[Data records]
○ ○ ○ ○ ○
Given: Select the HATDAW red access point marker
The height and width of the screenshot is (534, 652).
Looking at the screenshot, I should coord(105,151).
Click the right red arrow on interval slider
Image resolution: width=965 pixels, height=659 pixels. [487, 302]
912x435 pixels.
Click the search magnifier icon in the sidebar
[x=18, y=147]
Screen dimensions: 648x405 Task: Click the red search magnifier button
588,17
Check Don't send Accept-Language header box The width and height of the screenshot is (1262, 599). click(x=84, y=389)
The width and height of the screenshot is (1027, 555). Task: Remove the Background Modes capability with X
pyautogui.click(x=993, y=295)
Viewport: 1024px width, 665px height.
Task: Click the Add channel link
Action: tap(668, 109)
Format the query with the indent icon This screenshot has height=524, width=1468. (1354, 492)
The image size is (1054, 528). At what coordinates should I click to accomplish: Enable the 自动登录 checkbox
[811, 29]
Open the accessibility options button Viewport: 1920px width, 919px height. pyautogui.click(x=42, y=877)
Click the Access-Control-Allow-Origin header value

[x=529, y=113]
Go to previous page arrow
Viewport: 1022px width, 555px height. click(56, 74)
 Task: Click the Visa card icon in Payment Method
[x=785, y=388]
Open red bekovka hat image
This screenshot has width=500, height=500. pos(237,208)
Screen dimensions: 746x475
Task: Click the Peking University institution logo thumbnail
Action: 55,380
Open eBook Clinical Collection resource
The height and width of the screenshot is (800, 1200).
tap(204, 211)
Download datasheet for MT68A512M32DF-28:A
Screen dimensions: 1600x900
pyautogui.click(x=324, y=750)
○ ○ ○ ○ ○
● **PROMPT**
An exact copy of the lines from the one holding "Go to previous page arrow" through the end of the data is the whole answer.

● **EXERCISE RESULT**
Go to previous page arrow
Viewport: 1022px width, 555px height. click(56, 74)
 Task: Click the Visa card icon in Payment Method
[x=785, y=388]
Open red bekovka hat image
This screenshot has width=500, height=500. pos(237,208)
Screen dimensions: 746x475
Task: Click the Peking University institution logo thumbnail
Action: 55,380
Open eBook Clinical Collection resource
The height and width of the screenshot is (800, 1200).
tap(204, 211)
Download datasheet for MT68A512M32DF-28:A
Screen dimensions: 1600x900
pyautogui.click(x=324, y=750)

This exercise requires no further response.